Blues, and colder tones in general, can get tricky for me. But for certain circumstances I really need to start out with cold or at least grey tones. Otherwise I am just going to spend too long working backwards to get where I want to go.
And yes, that is a fireplace behind the painting. The old studio was too small for this one so we had to take the show to the living room.
Sometimes you gotta do what you gotta do. And if those two lazy, freeloading cats of mine want to lay in front of a nice, warm fire, then they will just have to go get jobs like the rest of us and maybe then they can buy their own fireplace.
Then they could contribute to society for once in their miserable lives.
This is me in front of a nice, warm fire. CONTRIBUTING.
SEE CATS? NOW GO GET A JOB.
The colors I am using here are mostly warms, which by contrast helps to pull the figures out from the background. It is one of my favorite parts of using a colder palette.
Ever see that BBC Natural World documentary on Harpy Eagles? They are crazy looking animals and I love them.
However, much as I love them, I need to push the gryphon’s value intensity back some here. He is a major part of the story, but I kind of want him to be more in the shadows. So that it makes more sense that the dwarves didn’t see him when they walked in.
These are the times when I miss all my digital tricks…
It is about 90% finished. I will have a really nice photo of the final version next time!
Whoa! Who,s a clever boy then! Wonderful painting Justin. really brave of you with all that architecture – not sure I would dare tackle something like that. Beautiful lighting as well….and a biggie to boot. it,s going to look good up on someones wall. Was it easier, or more difficult painting so big? Lovely stuff!
What ground are you painting on? Is it just a roll of gessoed canvas tapped to plywood? What will be the final deliverable to your client?
Wow! great image, really love the lighting.
I haven't painted anything in the last decade that was bigger than my scanner, so I'm pretty much flabbergasted. Way to contribute!
i was about to say changing the griffin's value would be kinda tricky without a safety net, like, digital.
Well, it took a lot longer, but it was definitely easier working this size for me. (Especially in acrylic and oil, which I have trouble getting super fine detail in) And it was just a lot of fun. If I can afford the time I'd like to keep working larger like this I think.
This is just awesome Justin! Love it man. Love that the griffins eye is open. He's about to add more armor to his collection. =)
Wait!
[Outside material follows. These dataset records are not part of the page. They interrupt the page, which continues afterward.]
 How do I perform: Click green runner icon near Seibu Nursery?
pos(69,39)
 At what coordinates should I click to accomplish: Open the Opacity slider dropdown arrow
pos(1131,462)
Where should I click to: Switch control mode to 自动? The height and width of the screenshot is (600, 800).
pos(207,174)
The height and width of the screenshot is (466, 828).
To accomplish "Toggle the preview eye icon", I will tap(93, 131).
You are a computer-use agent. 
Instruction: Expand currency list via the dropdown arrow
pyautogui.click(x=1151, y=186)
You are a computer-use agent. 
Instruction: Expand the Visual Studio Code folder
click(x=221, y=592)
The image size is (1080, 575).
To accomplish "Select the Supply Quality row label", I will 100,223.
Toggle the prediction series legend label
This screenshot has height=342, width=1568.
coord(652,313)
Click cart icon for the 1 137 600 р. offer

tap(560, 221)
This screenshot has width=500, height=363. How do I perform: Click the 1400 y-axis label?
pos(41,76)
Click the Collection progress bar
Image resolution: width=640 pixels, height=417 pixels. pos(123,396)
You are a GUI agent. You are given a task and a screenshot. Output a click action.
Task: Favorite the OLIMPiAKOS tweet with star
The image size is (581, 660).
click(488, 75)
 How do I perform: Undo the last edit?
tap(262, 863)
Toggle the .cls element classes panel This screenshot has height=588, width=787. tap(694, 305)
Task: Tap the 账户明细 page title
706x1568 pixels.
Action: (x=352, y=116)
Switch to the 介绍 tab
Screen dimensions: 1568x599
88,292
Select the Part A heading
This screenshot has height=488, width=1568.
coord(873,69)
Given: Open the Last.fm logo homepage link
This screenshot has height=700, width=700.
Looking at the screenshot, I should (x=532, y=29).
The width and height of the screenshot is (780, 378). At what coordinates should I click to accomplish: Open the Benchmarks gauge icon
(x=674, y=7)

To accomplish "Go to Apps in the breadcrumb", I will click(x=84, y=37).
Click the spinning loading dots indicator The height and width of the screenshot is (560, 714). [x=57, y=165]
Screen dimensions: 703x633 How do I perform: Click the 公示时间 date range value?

Are those initials carved into the stone?
Justin, I absolutely love this latest painting.
I also very much sympathize with the whole cat situation as a duo-feline owner myself 🙂
This was gorgeous looking with just the underpainting alone. Great to see the process unfold and I appreciate the scale of the image of you painting (sans cats). Look forward to seeing that final picture of the finished product.
That is correct. The canvas is acrylic-primed belgian linen. And this may sound crazy but it is taped to a huge board of insulating material. They sell them 4'x8' at Home Depot. Super tough, and super lightweight. Great if you are working in a place where you might have to move the canvas around a lot. I am delivering the canvas rolled to the client.
Just awesome I love your work
Fabulous painting! Thank you for showing us some of the process. I've always used an umber grisaille on a neutral gray canvas, but this makes me want to try the blues.
Looks awesome, I love that gryphon and the grass especially!
Thanks for the reply Justin. Keep up the great work, I've been a fan of yours for the past year or so.
Pretty incredible Justin, really love the mood!
This is so cool! And on such a big canvas!! The comical and cartoony nature reminds me of Tim Kirk!
Amazing and Wonderful!
From idea to execution, this whole process just tells me “Jikes, I wish I would've thought about that! :D” It's glorious. Good job Justin.